Translation memory: what is a segment?

A translation memory (TM) is a combination of pieces of software that breaks down a source text into units known as ‘segments’, and builds databases of equivalent segments in different languages. A segment is the basic semantic unit of a text. Although a segment could be an entire sentence, it is more usually a small […]

A translation memory (TM) is a combination of pieces of software that breaks down a source text into units known as ‘segments’, and builds databases of equivalent segments in different languages.

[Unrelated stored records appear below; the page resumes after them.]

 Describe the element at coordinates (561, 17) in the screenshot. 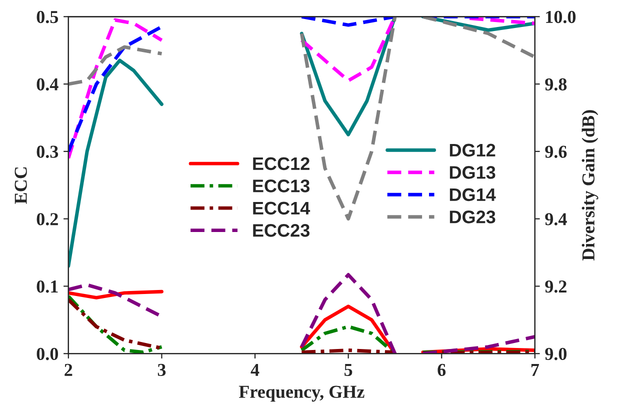

I see `y2-tick-label: 10.0` at that location.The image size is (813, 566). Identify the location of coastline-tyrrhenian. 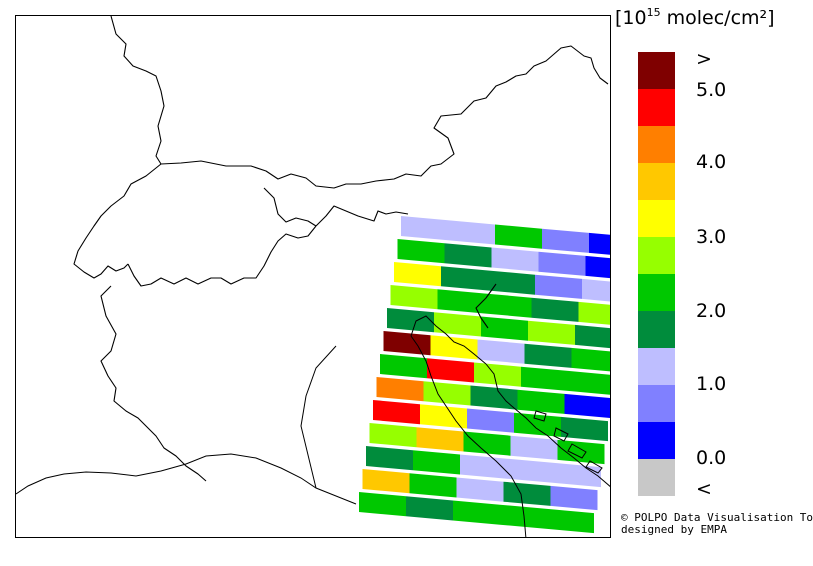
(318, 417).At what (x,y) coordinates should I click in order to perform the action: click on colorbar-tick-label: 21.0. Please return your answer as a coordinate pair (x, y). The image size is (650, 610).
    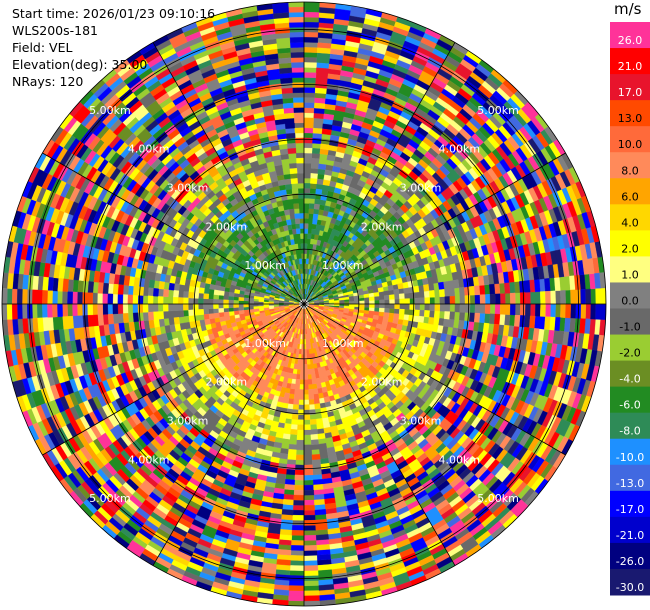
    Looking at the image, I should click on (630, 66). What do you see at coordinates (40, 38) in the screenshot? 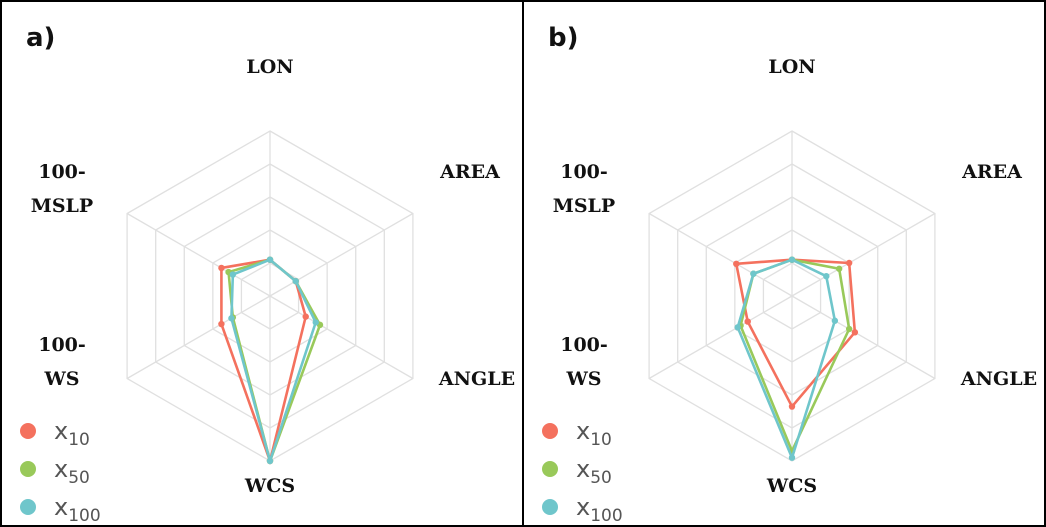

A segment is the basic semantic unit of a text. Although a segment could be an entire sentence, it is more usually a small group of words: ‘the red house’, for example, or ‘eighty-three’.

Once the TM has split the text into segments, the translator goes to work, translating the segments one by one. Once a segment has been translated, the TM ‘learns’ what it means, and the next time a text is put into that TM, it will search for any segments it has already learned. The TM learns that ‘the red house’ means ‘la casa roja’ in Spanish and, the next time that it comes across ‘the red house’ in an English to Spanish translation, it automatically suggests the translation it has already seen.

This suggestion is known as a ‘candidate’. Some TMs only search for identical candidates. Other TMs will also retrieve segments which are only similar to segments in the source text. If a segment is similar but not identical to one the TM already knows, it will flag this as a ‘fuzzy match’. A fuzzy matching algorithm calculates how similar the already-translated-segment – the fuzzy match – is to the sentence in the source text, and will indicate this appropriately, typically using a colour-based code.

Having fed the source text into the TM, the translator then has various possible ways to deal with candidates, fuzzy or otherwise. In the case of an identical candidate, they will often have to do no more than check it before they click ‘accept’; a fuzzy candidate, on the other hand, generally requires a closer analysis and some adjustment before it is accepted.

Let’s take an example. Imagine that the TM already recognised the segment ‘Dear Sir’; if you entered another document which contained the segment ‘Dear Sir/Madam’, it would suggest the translation that it had already learned for ‘Dear Sir’, indicating that its suggestion was a fuzzy match. The translator would then decide whether to translate the new segment entirely from scratch, or adapt the TM’s suggestion. In this case, they would probably take the fuzzy match and add the relevant extra word.

Segments which have no existing match in the TM must, of course, be translated ‘manually’. Once this has been done, the freshly-translated segment will be stored in the TM and used again in future texts, as well as later on in the text at hand. This means that if a segment or group of segments is used more than once in the same text (and the TM had not seen it previously), all the translator has to do is translate the first example of that segment, and the TM will automatically suggest the match each time it occurs later on in the same text.

As part of the quality control process, and in order to ensure that mistakes are not buried inside the TM and repeated in future documents, a project manager should check the newly-translated segments before using them to update the TM.

A TM can be built for each customer that a translation agency works with regularly. This TM is used exclusively with that client’s documents, and it quickly ‘learns’ the customer’s preferences.